Abstract

Arundinaria gigantea (river cane), a native bamboo species, was once abundant in river valleys of western North Carolina. Cane stands are now a rare ecosystem due to land use changes, but restoration efforts are underway. River cane reproduces mainly rhizomatously. Sexual reproduction is often characterized by gregarious flowering, followed by death of the flowering culms and possibly of the attached rhizomes. Suggestions have been made in the literature that clusters of flowering culms are monoclonal, but this has not been tested. In this study, leaves were sampled from sterile and fertile culms along transects from two stands in Jackson and Swain counties, North Carolina. Amplified fragment length polymorphism (AFLP) fragments were generated for these samples using three primer pairs.
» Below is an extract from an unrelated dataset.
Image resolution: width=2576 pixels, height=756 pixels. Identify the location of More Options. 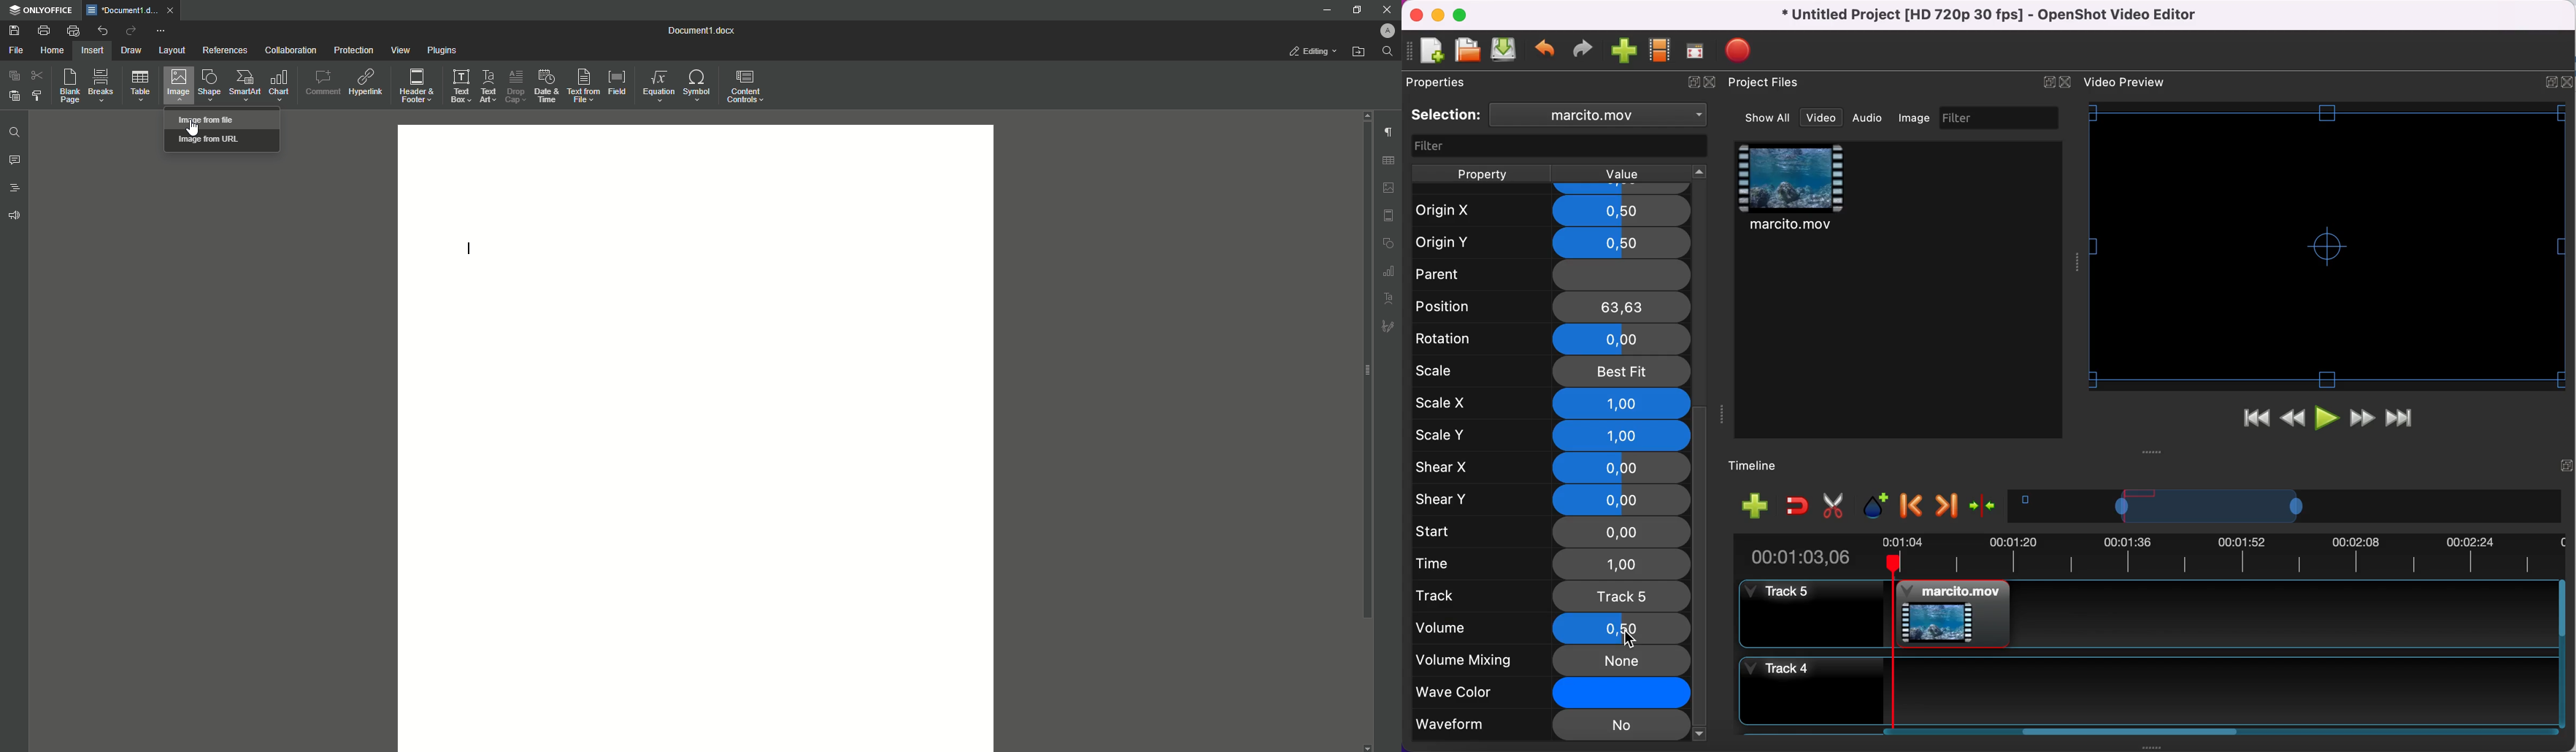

Most of the resulting AFLP fingerprints generated were not identical; however, using a threshold dissimilarity technique, we estimated the probable number of clones in our samples. The majority of fertile culms within a stand were determined to be monoclonal and distinct from some, but not all, of the sterile culms. Cluster analysis confirmed that most of the fertile culms within each stand were more genetically similar to one another than to the sterile culms, and that the two different stands had distinct sets of genotypes, with no genotype overlap between stands. On the basis of these findings, to maximize clonal diversity and minimize the impact of culm loss after flowering, restoration projects should use propagules collected from multiple stands and from multiple localities within a stand.